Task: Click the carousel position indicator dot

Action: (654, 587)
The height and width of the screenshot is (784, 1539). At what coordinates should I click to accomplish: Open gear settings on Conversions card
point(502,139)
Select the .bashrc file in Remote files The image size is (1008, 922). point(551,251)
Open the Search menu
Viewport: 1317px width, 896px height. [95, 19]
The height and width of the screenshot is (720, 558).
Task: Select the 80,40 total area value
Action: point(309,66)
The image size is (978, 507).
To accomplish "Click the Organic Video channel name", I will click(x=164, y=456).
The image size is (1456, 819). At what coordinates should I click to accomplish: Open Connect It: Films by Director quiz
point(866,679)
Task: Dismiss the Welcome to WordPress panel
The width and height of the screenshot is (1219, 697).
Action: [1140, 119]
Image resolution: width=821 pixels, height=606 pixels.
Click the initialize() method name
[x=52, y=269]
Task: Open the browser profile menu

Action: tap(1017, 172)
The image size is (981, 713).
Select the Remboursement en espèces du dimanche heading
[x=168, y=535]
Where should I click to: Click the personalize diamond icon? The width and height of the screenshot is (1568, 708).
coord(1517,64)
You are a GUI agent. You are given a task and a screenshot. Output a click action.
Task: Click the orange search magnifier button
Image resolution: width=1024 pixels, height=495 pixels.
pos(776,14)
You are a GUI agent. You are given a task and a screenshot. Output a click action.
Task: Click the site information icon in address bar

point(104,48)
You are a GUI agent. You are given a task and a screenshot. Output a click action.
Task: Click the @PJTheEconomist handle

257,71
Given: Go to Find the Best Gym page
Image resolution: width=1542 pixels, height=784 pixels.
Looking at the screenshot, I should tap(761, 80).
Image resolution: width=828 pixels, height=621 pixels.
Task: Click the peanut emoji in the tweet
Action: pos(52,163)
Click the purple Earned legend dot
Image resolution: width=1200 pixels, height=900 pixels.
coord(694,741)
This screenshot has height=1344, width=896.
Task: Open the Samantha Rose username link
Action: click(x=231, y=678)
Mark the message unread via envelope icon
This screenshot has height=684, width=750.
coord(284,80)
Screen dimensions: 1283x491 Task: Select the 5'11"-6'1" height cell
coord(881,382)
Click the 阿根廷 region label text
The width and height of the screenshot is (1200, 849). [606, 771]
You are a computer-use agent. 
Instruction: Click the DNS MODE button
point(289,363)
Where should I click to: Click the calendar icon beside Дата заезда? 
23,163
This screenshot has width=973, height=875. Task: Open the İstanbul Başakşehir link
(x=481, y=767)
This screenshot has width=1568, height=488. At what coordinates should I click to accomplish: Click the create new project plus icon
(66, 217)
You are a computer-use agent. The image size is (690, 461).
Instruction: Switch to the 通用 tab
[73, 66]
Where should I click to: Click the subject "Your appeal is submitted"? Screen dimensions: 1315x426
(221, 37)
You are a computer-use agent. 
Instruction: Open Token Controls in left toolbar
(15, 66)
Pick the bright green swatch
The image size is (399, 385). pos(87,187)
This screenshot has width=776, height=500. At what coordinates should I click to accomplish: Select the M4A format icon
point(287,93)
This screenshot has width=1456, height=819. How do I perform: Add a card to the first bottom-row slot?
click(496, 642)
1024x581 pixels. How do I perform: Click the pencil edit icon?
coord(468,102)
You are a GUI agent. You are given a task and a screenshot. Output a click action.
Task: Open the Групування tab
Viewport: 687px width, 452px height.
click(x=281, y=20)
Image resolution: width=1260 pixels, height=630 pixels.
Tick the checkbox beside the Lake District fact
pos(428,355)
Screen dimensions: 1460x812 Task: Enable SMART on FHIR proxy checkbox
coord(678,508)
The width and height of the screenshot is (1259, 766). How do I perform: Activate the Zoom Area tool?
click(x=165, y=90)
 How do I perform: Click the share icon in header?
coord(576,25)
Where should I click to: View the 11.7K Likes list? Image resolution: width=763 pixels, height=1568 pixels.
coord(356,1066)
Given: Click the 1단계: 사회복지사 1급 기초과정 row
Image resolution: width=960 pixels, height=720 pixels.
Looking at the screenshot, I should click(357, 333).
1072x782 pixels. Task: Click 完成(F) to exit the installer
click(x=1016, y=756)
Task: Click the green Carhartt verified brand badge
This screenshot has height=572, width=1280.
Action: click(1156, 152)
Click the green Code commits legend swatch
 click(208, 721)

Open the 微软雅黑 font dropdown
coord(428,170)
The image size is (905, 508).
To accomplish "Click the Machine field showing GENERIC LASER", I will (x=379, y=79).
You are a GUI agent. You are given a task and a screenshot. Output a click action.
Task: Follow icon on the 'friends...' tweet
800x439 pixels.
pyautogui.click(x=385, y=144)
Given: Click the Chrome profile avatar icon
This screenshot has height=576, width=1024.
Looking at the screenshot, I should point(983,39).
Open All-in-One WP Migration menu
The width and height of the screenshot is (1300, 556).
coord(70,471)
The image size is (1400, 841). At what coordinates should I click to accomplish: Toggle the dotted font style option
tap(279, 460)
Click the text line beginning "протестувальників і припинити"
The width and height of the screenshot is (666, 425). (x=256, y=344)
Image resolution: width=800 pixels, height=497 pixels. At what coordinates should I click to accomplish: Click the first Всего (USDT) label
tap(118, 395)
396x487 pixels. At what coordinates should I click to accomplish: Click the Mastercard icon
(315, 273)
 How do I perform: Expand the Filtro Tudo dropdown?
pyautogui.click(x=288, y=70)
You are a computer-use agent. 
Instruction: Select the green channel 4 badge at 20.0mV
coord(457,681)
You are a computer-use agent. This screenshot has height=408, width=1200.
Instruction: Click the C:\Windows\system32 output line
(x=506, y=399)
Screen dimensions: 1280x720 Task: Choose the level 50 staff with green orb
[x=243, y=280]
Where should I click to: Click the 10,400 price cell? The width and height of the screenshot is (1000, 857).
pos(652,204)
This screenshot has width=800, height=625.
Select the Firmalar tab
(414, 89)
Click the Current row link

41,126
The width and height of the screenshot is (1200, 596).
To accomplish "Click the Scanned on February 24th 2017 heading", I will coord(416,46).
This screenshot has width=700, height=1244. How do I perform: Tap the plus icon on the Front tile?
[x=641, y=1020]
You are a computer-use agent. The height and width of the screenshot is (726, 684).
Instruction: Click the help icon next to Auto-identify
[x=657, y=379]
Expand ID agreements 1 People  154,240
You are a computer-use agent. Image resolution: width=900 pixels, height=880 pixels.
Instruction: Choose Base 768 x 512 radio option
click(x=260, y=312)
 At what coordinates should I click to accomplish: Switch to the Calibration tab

::::::::

■ Instructions for the task: Precisely reproduce all the entries shown above.

■ Solved problem:
Task: Click the carousel position indicator dot

Action: (654, 587)
The height and width of the screenshot is (784, 1539). At what coordinates should I click to accomplish: Open gear settings on Conversions card
point(502,139)
Select the .bashrc file in Remote files The image size is (1008, 922). point(551,251)
Open the Search menu
Viewport: 1317px width, 896px height. [95, 19]
The height and width of the screenshot is (720, 558).
Task: Select the 80,40 total area value
Action: point(309,66)
The image size is (978, 507).
To accomplish "Click the Organic Video channel name", I will click(x=164, y=456).
The image size is (1456, 819). At what coordinates should I click to accomplish: Open Connect It: Films by Director quiz
point(866,679)
Task: Dismiss the Welcome to WordPress panel
The width and height of the screenshot is (1219, 697).
Action: [1140, 119]
Image resolution: width=821 pixels, height=606 pixels.
Click the initialize() method name
[x=52, y=269]
Task: Open the browser profile menu

Action: tap(1017, 172)
The image size is (981, 713).
Select the Remboursement en espèces du dimanche heading
[x=168, y=535]
Where should I click to: Click the personalize diamond icon? The width and height of the screenshot is (1568, 708).
coord(1517,64)
You are a GUI agent. You are given a task and a screenshot. Output a click action.
Task: Click the orange search magnifier button
Image resolution: width=1024 pixels, height=495 pixels.
pos(776,14)
You are a GUI agent. You are given a task and a screenshot. Output a click action.
Task: Click the site information icon in address bar

point(104,48)
You are a GUI agent. You are given a task and a screenshot. Output a click action.
Task: Click the @PJTheEconomist handle

257,71
Given: Go to Find the Best Gym page
Image resolution: width=1542 pixels, height=784 pixels.
Looking at the screenshot, I should tap(761, 80).
Image resolution: width=828 pixels, height=621 pixels.
Task: Click the peanut emoji in the tweet
Action: pos(52,163)
Click the purple Earned legend dot
Image resolution: width=1200 pixels, height=900 pixels.
coord(694,741)
This screenshot has height=1344, width=896.
Task: Open the Samantha Rose username link
Action: click(x=231, y=678)
Mark the message unread via envelope icon
This screenshot has height=684, width=750.
coord(284,80)
Screen dimensions: 1283x491 Task: Select the 5'11"-6'1" height cell
coord(881,382)
Click the 阿根廷 region label text
The width and height of the screenshot is (1200, 849). [606, 771]
You are a computer-use agent. 
Instruction: Click the DNS MODE button
point(289,363)
Where should I click to: Click the calendar icon beside Дата заезда? 
23,163
This screenshot has width=973, height=875. Task: Open the İstanbul Başakşehir link
(x=481, y=767)
This screenshot has width=1568, height=488. At what coordinates should I click to accomplish: Click the create new project plus icon
(66, 217)
You are a computer-use agent. The image size is (690, 461).
Instruction: Switch to the 通用 tab
[73, 66]
Where should I click to: Click the subject "Your appeal is submitted"? Screen dimensions: 1315x426
(221, 37)
You are a computer-use agent. 
Instruction: Open Token Controls in left toolbar
(15, 66)
Pick the bright green swatch
The image size is (399, 385). pos(87,187)
This screenshot has width=776, height=500. At what coordinates should I click to accomplish: Select the M4A format icon
point(287,93)
This screenshot has width=1456, height=819. How do I perform: Add a card to the first bottom-row slot?
click(496, 642)
1024x581 pixels. How do I perform: Click the pencil edit icon?
coord(468,102)
You are a GUI agent. You are given a task and a screenshot. Output a click action.
Task: Open the Групування tab
Viewport: 687px width, 452px height.
click(x=281, y=20)
Image resolution: width=1260 pixels, height=630 pixels.
Tick the checkbox beside the Lake District fact
pos(428,355)
Screen dimensions: 1460x812 Task: Enable SMART on FHIR proxy checkbox
coord(678,508)
The width and height of the screenshot is (1259, 766). How do I perform: Activate the Zoom Area tool?
click(x=165, y=90)
 How do I perform: Click the share icon in header?
coord(576,25)
Where should I click to: View the 11.7K Likes list? Image resolution: width=763 pixels, height=1568 pixels.
coord(356,1066)
Given: Click the 1단계: 사회복지사 1급 기초과정 row
Image resolution: width=960 pixels, height=720 pixels.
Looking at the screenshot, I should click(357, 333).
1072x782 pixels. Task: Click 完成(F) to exit the installer
click(x=1016, y=756)
Task: Click the green Carhartt verified brand badge
This screenshot has height=572, width=1280.
Action: click(1156, 152)
Click the green Code commits legend swatch
 click(208, 721)

Open the 微软雅黑 font dropdown
coord(428,170)
The image size is (905, 508).
To accomplish "Click the Machine field showing GENERIC LASER", I will (x=379, y=79).
You are a GUI agent. You are given a task and a screenshot. Output a click action.
Task: Follow icon on the 'friends...' tweet
800x439 pixels.
pyautogui.click(x=385, y=144)
Given: Click the Chrome profile avatar icon
This screenshot has height=576, width=1024.
Looking at the screenshot, I should point(983,39).
Open All-in-One WP Migration menu
The width and height of the screenshot is (1300, 556).
coord(70,471)
The image size is (1400, 841). At what coordinates should I click to accomplish: Toggle the dotted font style option
tap(279, 460)
Click the text line beginning "протестувальників і припинити"
The width and height of the screenshot is (666, 425). (x=256, y=344)
Image resolution: width=800 pixels, height=497 pixels. At what coordinates should I click to accomplish: Click the first Всего (USDT) label
tap(118, 395)
396x487 pixels. At what coordinates should I click to accomplish: Click the Mastercard icon
(315, 273)
 How do I perform: Expand the Filtro Tudo dropdown?
pyautogui.click(x=288, y=70)
You are a computer-use agent. 
Instruction: Select the green channel 4 badge at 20.0mV
coord(457,681)
You are a computer-use agent. This screenshot has height=408, width=1200.
Instruction: Click the C:\Windows\system32 output line
(x=506, y=399)
Screen dimensions: 1280x720 Task: Choose the level 50 staff with green orb
[x=243, y=280]
Where should I click to: Click the 10,400 price cell? The width and height of the screenshot is (1000, 857).
pos(652,204)
This screenshot has width=800, height=625.
Select the Firmalar tab
(414, 89)
Click the Current row link

41,126
The width and height of the screenshot is (1200, 596).
To accomplish "Click the Scanned on February 24th 2017 heading", I will coord(416,46).
This screenshot has width=700, height=1244. How do I perform: Tap the plus icon on the Front tile?
[x=641, y=1020]
You are a computer-use agent. The height and width of the screenshot is (726, 684).
Instruction: Click the help icon next to Auto-identify
[x=657, y=379]
Expand ID agreements 1 People  154,240
You are a computer-use agent. Image resolution: width=900 pixels, height=880 pixels.
Instruction: Choose Base 768 x 512 radio option
click(x=260, y=312)
 At what coordinates should I click to accomplish: Switch to the Calibration tab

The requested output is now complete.